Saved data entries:
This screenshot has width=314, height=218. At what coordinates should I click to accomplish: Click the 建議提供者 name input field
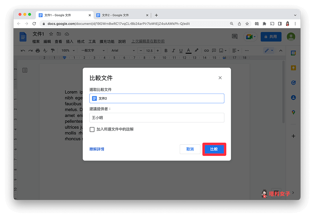pyautogui.click(x=157, y=118)
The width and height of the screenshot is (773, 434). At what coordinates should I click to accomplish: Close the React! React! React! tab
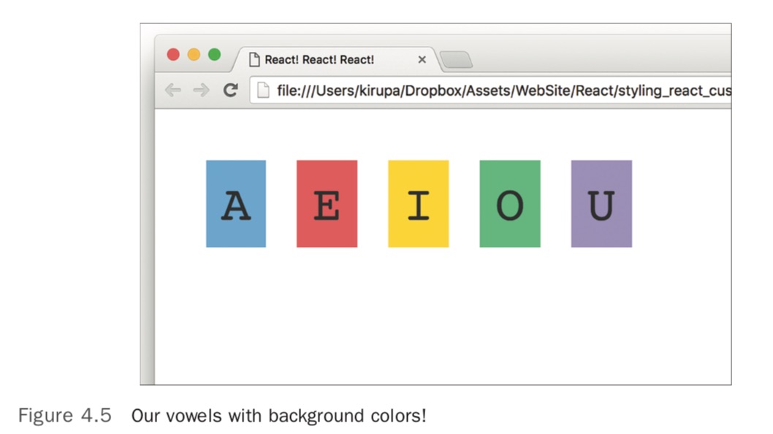click(x=422, y=60)

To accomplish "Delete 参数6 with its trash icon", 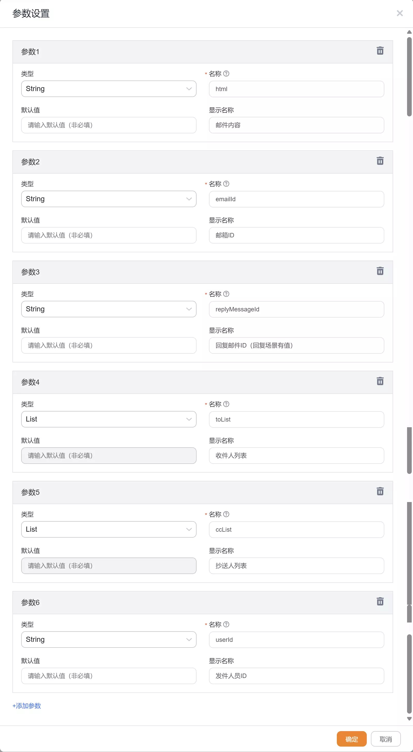I will tap(380, 601).
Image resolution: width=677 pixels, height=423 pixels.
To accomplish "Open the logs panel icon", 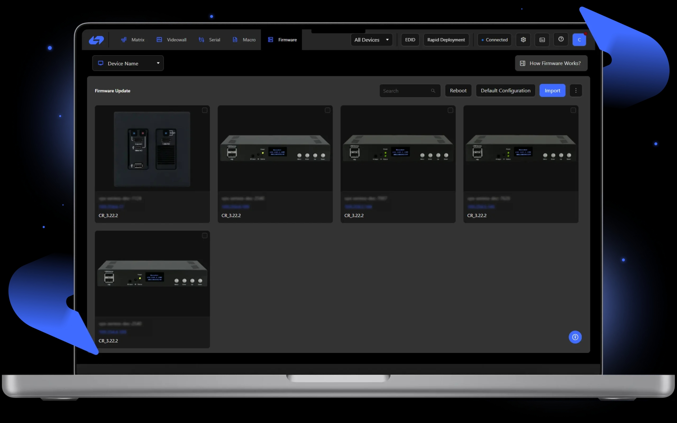I will (x=542, y=39).
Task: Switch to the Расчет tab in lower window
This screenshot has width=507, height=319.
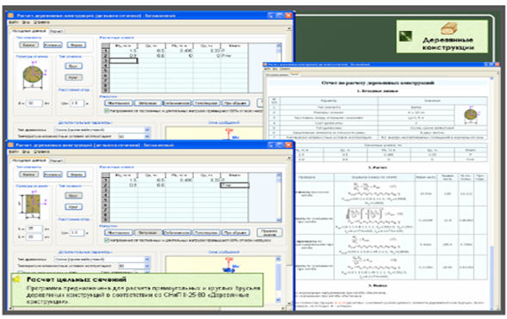Action: coord(56,161)
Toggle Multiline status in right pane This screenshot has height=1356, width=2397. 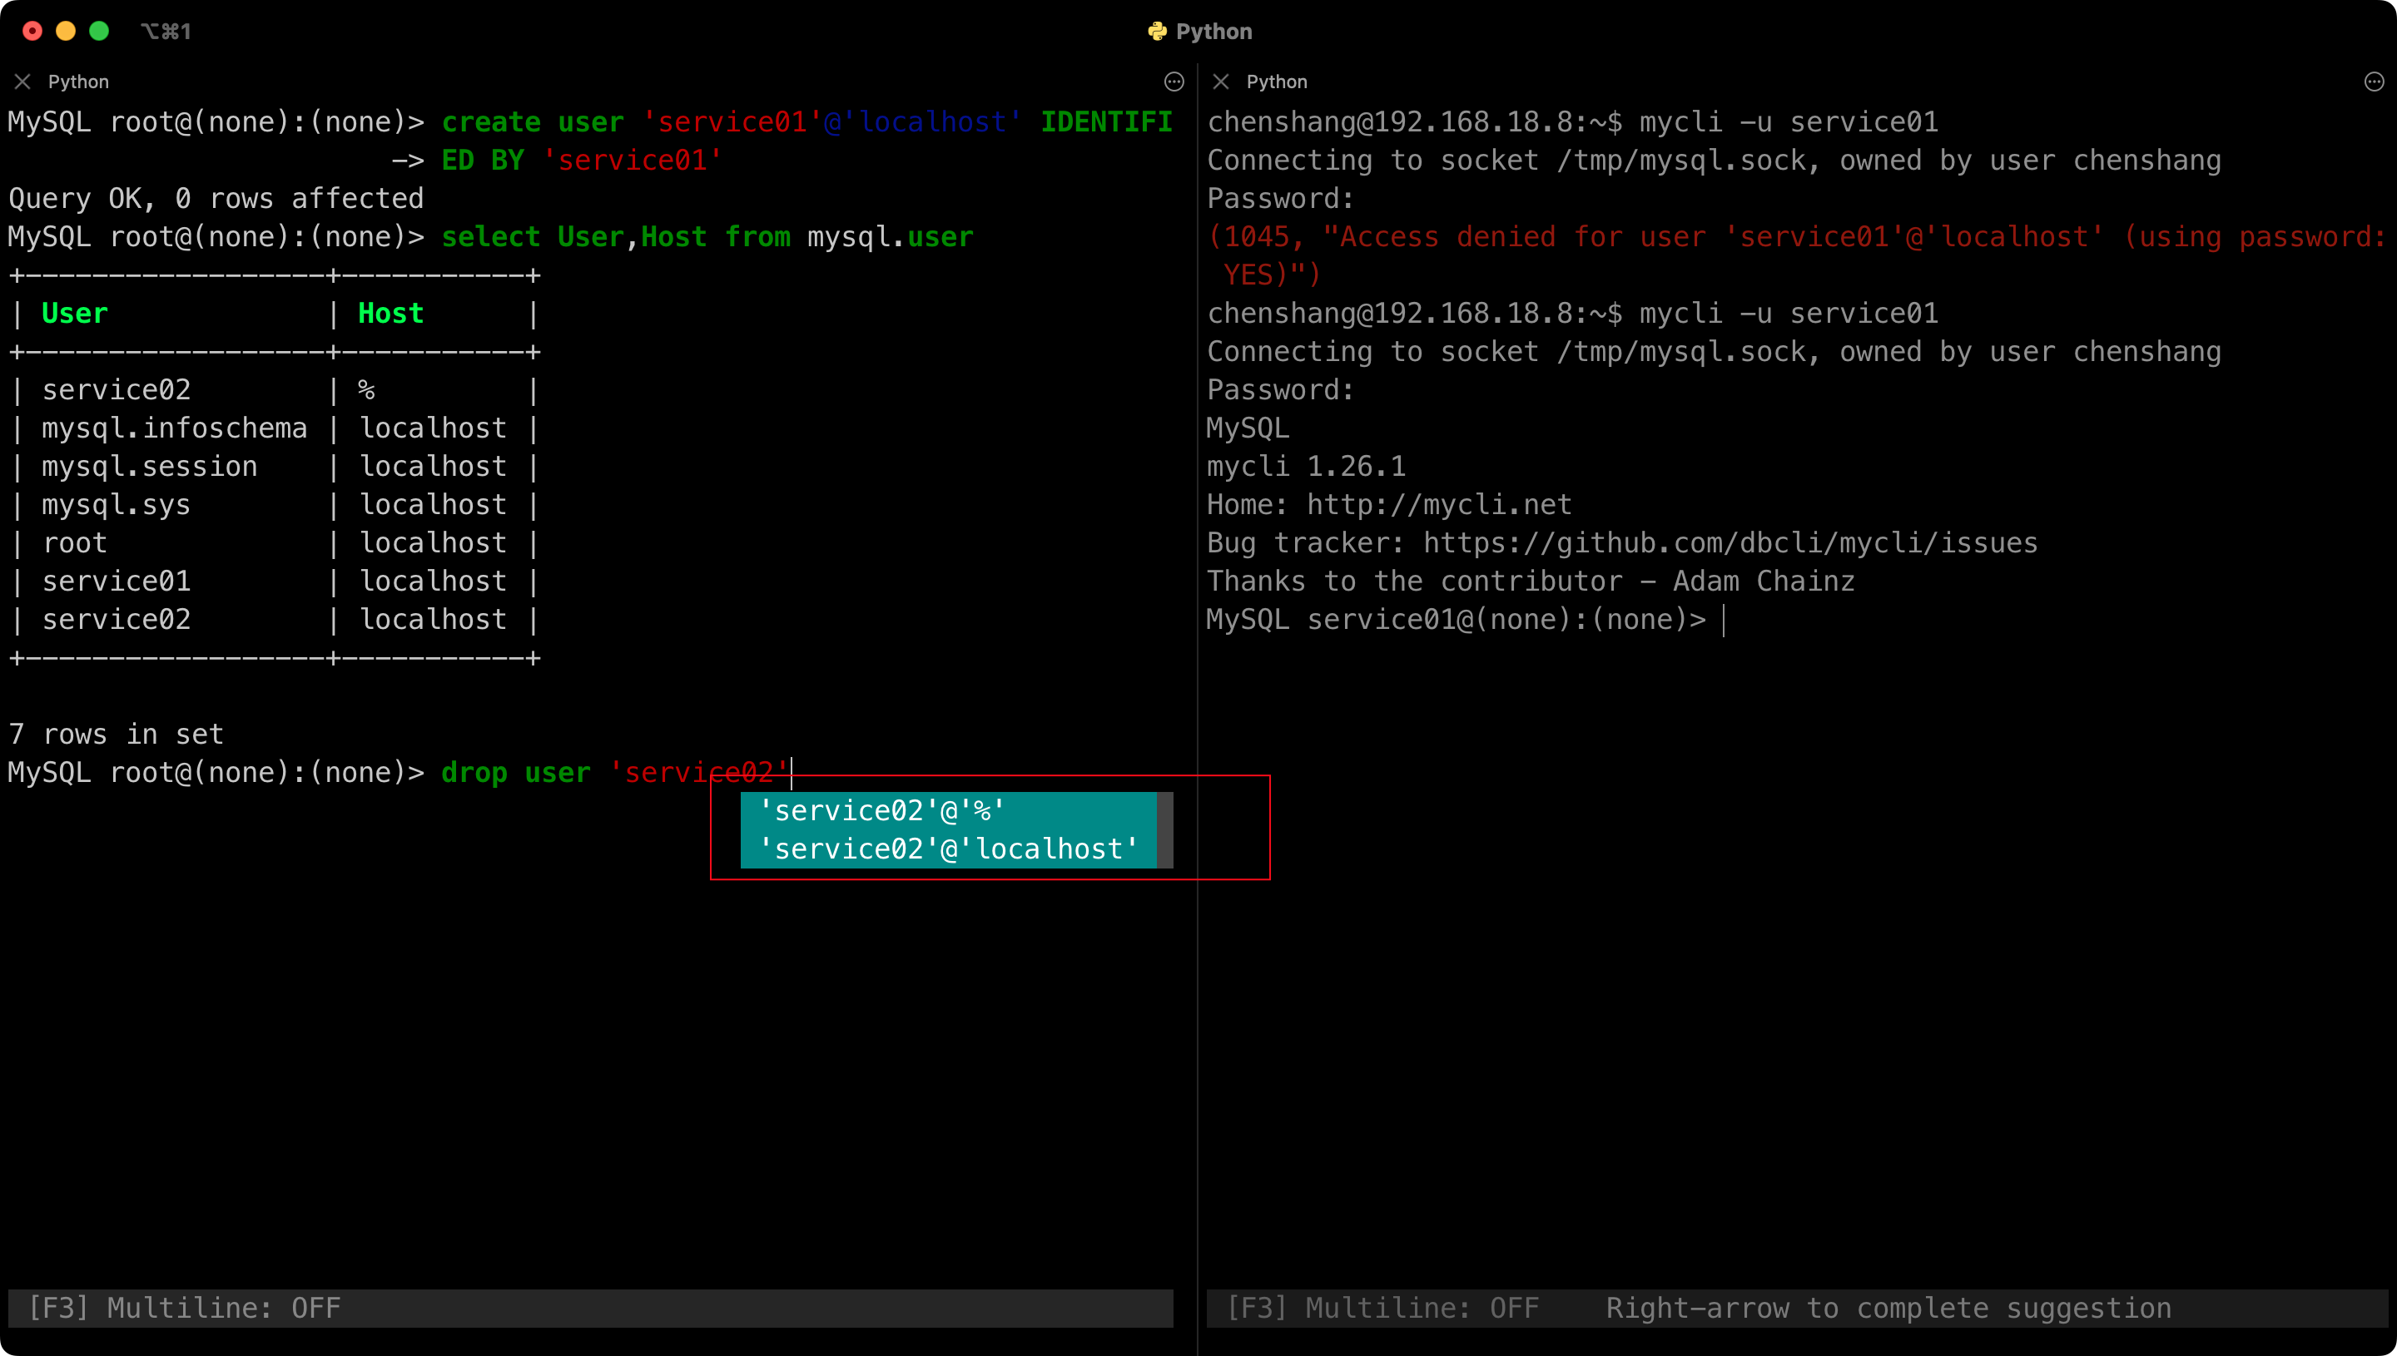[1382, 1308]
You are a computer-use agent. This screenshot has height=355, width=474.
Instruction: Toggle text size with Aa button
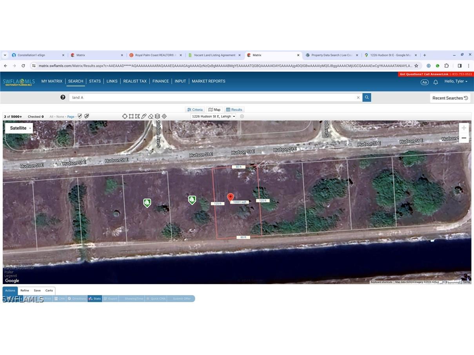coord(424,82)
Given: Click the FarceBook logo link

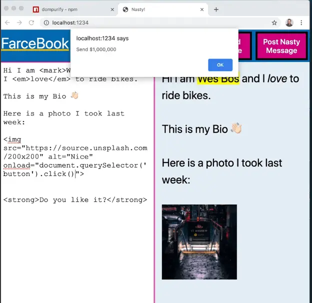Looking at the screenshot, I should [x=35, y=44].

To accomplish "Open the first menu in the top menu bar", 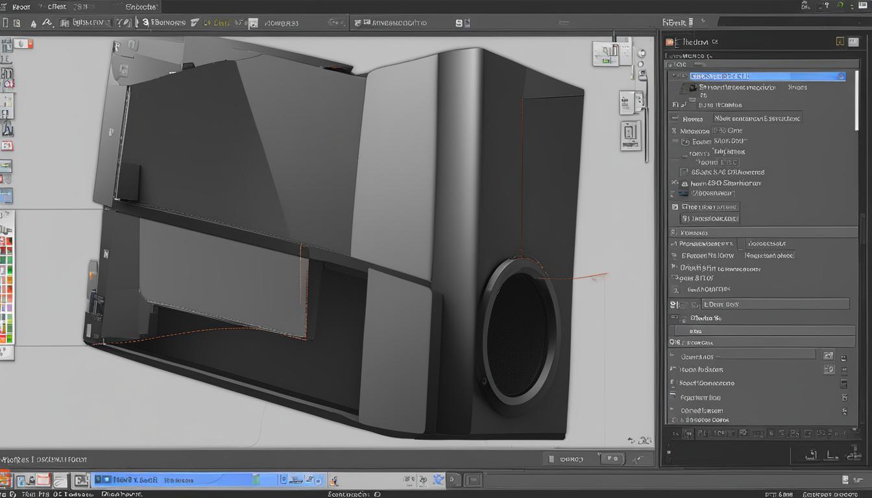I will tap(20, 6).
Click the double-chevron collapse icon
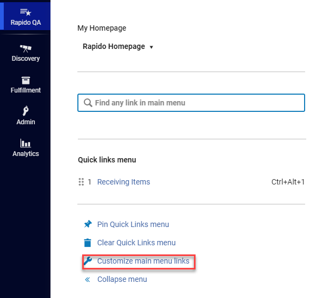Viewport: 332px width, 298px height. click(88, 279)
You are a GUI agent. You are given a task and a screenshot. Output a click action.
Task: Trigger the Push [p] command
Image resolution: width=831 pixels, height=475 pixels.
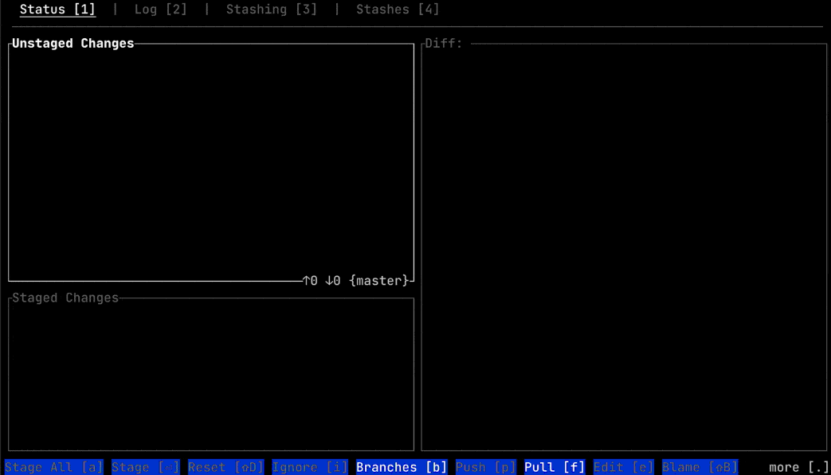485,467
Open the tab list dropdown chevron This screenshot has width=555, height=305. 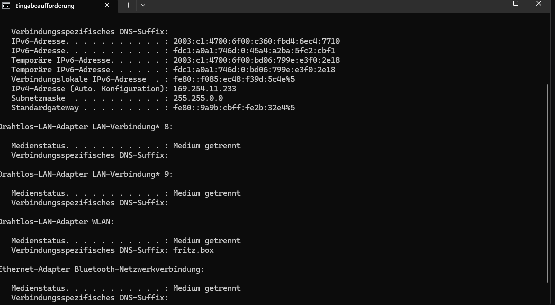[x=143, y=6]
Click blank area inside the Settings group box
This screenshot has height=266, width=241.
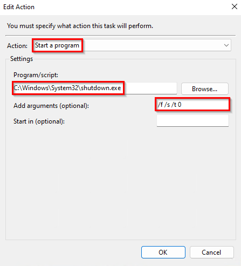pyautogui.click(x=120, y=180)
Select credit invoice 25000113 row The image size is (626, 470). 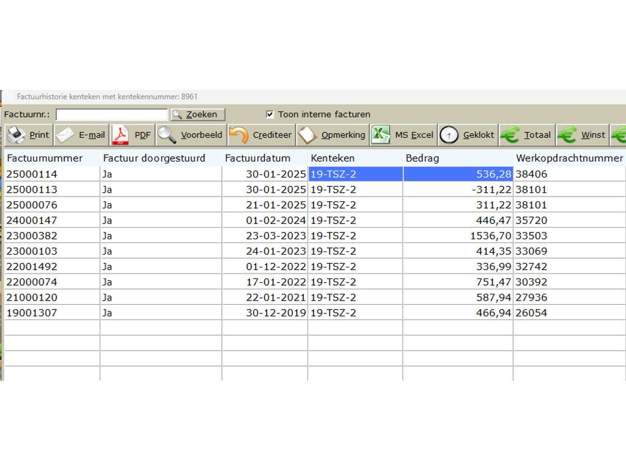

Task to complete: Put everything from the start of the rows down to the line containing "click(x=422, y=60)" into a two-column CSV headed instruction and action, with one line per row. Place each value in a single quoted field, turn any line breaks into spaces, and leave the pictures out.

The answer:
instruction,action
"This screenshot has width=314, height=218. At what coordinates should I click to accomplish: Click the 建議提供者 name input field","pyautogui.click(x=157, y=118)"
"The width and height of the screenshot is (773, 434). At what coordinates should I click to accomplish: Close the React! React! React! tab","click(x=422, y=60)"